É preciso reconhecer que o YouTube é menos leniente. Desde abril, já removeu 33 vídeos postados por Bolsonaro em seu canal. Mas passa da hora de analisar a sério a hipótese de impor ao presidente brasileiro sanções mais severas, compatíveis com os delitos que ele pratica. É preciso considerar a hipótese de repetir no Brasil banimento semelhante em que amarga Donald Trump nos Estados Unidos.

Bolsonaro aciona STF contra pedido da CPI para bani-lo das redes

O presidente Jair Bolsonaro acionou o Supremo Tribunal Federal (STF) contra a decisão da CPI da Pandemia a favor da suspensão de suas contas nas redes sociais e da quebra de seu sigilo telemático.
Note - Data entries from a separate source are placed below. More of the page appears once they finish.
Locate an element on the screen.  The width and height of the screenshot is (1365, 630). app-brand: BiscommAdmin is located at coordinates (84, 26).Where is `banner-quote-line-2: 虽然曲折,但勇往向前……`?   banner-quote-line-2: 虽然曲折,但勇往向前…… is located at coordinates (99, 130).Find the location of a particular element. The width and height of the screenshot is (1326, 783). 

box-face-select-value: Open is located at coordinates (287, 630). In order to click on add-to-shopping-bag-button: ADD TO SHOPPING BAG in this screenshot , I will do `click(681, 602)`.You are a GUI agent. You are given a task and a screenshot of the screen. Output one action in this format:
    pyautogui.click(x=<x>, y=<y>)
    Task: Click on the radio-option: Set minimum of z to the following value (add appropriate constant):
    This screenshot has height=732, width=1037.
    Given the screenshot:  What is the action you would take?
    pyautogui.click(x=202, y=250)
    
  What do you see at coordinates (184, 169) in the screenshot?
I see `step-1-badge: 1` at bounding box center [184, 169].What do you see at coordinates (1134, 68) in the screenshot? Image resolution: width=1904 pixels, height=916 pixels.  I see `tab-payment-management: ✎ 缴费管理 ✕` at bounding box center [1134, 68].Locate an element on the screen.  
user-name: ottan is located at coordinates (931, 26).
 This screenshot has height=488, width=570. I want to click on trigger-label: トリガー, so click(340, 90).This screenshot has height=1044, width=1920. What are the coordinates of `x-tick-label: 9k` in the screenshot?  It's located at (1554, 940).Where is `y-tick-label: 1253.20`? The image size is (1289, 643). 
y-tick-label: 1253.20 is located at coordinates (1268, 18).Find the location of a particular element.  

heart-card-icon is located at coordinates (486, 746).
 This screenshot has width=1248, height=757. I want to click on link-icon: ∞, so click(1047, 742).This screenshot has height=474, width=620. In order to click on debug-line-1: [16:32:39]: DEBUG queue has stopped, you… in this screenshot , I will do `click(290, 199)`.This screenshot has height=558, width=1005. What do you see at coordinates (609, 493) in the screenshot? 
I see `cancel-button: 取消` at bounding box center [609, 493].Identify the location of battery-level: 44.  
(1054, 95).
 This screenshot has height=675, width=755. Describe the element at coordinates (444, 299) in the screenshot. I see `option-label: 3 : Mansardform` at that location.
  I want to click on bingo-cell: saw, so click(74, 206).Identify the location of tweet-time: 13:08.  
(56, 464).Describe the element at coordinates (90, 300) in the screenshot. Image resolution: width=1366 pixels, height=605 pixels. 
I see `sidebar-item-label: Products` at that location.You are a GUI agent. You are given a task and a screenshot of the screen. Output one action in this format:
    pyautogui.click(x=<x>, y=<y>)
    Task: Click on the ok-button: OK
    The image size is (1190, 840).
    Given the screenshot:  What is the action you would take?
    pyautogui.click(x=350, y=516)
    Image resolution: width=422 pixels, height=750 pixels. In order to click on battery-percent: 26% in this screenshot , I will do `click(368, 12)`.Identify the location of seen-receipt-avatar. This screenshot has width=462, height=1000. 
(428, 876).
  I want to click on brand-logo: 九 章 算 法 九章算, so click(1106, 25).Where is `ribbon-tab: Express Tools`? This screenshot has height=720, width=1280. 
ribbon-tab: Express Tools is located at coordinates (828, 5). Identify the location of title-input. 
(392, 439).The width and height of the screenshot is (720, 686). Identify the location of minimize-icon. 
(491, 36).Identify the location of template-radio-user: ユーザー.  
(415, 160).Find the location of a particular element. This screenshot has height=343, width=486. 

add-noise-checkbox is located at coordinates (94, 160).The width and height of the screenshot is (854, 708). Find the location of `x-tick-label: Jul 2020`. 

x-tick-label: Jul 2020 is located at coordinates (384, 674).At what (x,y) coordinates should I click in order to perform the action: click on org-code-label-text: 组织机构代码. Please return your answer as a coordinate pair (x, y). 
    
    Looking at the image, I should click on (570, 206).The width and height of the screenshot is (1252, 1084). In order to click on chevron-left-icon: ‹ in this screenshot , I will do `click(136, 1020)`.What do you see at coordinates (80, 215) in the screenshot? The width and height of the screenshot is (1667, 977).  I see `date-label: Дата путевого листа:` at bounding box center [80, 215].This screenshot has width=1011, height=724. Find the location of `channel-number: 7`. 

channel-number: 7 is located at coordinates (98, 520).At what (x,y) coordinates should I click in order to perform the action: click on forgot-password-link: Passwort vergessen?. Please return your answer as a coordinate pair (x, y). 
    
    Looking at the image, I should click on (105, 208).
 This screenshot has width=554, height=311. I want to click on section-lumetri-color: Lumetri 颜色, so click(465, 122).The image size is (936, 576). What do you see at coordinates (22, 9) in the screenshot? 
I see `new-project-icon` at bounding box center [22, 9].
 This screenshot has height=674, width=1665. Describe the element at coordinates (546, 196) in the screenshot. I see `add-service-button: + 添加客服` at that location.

A ação foi apresentada na quarta-feira (27).

No mandado de segurança enviado ao STF, a Advocacia-Geral da União (AGU), responsável pela defesa judicial do governo, pede que os requerimentos sejam anulados, justificando que as decisões extrapolam as competências da comissão de senadores.

"Note-se que não há poderes de investigação criminal ou para fins de indiciamento, seja da Câmara dos Deputados ou do Senado Federal, em face do presidente da República, no âmbito de CPIs ou de qualquer outra Comissão Parlamentar, seja a que título for", diz a AGU.

A ação também afirma que a CPI inverteu "de forma integral" a garantia dos direitos de Bolsonaro, já que a comissão não poderia "instar órgão jurídico a promover a investigação e responsabilização do presidente da República, o qual, conforme delineado, não pode sequer ser convocado como testemunha no âmbito da CPI".

O ministro Alexandre de Moraes foi escolhido como relator da ação de Bolsonaro no STF, uma vez que ele já relata outros casos ligados ao mesmo tema.